→ Problem:
Write out each line of the entries below that holds the word "search".

Stored items:
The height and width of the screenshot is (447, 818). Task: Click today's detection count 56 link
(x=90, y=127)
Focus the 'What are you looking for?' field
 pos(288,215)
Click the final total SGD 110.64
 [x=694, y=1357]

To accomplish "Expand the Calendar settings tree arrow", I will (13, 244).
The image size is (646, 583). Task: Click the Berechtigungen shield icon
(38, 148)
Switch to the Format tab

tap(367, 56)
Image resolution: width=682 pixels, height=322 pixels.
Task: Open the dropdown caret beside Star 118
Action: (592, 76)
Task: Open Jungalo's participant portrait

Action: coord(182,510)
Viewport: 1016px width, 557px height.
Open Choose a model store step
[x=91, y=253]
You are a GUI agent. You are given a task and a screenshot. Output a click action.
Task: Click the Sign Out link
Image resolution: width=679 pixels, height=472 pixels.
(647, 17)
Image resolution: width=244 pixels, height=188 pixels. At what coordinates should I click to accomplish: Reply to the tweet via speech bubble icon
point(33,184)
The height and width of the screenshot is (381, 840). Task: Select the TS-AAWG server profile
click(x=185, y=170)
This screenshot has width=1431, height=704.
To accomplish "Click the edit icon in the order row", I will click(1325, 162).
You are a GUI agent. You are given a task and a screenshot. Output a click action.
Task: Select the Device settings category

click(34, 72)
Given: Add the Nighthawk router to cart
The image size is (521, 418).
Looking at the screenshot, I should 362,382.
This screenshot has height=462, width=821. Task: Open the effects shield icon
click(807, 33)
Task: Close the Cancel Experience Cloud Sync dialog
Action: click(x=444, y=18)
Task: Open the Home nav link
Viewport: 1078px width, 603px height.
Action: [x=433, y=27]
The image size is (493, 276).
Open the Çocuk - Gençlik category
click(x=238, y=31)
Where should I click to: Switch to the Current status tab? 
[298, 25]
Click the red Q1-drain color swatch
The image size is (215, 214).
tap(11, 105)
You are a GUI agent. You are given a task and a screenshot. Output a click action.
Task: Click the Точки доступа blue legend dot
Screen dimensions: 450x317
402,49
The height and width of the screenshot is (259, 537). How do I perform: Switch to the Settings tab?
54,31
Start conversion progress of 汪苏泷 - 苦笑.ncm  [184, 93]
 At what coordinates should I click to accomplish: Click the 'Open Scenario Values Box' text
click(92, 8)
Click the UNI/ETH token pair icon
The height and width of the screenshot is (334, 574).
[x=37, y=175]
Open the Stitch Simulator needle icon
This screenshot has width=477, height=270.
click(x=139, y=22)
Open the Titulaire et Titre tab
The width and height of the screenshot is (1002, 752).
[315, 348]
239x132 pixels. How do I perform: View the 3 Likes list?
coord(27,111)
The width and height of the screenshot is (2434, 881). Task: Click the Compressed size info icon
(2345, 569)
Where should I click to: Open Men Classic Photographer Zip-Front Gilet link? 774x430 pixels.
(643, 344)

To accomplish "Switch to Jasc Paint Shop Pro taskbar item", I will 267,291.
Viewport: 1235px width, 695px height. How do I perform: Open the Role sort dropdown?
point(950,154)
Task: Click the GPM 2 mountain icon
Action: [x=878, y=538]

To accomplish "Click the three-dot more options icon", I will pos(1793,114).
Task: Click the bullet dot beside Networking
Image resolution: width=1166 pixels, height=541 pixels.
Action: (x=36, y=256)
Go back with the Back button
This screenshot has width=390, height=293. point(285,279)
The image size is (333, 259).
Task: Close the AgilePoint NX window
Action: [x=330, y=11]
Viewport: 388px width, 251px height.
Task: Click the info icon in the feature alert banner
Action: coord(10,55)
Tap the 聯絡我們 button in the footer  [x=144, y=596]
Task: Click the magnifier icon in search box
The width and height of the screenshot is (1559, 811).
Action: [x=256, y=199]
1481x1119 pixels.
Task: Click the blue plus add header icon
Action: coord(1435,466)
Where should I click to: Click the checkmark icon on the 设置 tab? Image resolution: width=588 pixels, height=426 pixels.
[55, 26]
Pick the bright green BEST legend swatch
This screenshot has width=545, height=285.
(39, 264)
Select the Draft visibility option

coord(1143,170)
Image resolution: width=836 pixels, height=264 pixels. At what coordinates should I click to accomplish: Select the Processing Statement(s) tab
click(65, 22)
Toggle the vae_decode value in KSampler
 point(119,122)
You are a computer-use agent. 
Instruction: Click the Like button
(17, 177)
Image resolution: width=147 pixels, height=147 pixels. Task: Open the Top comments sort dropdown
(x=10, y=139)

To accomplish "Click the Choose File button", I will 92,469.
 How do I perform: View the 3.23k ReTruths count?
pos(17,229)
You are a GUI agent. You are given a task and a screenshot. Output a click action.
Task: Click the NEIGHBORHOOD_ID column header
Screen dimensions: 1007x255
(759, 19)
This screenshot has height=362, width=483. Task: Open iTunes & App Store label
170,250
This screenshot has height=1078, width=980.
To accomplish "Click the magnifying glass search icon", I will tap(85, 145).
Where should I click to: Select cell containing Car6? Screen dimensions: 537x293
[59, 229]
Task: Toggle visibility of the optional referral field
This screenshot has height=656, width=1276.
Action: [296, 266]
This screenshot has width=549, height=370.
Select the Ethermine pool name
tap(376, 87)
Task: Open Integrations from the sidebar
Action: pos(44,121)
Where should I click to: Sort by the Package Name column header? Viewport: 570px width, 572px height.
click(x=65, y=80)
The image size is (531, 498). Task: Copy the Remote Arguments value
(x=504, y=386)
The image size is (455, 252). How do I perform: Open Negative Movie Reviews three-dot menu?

→ Your response:
Task: Click the magnifier icon in search box
To accomplish "Click the magnifying glass search icon", I will tap(85, 145).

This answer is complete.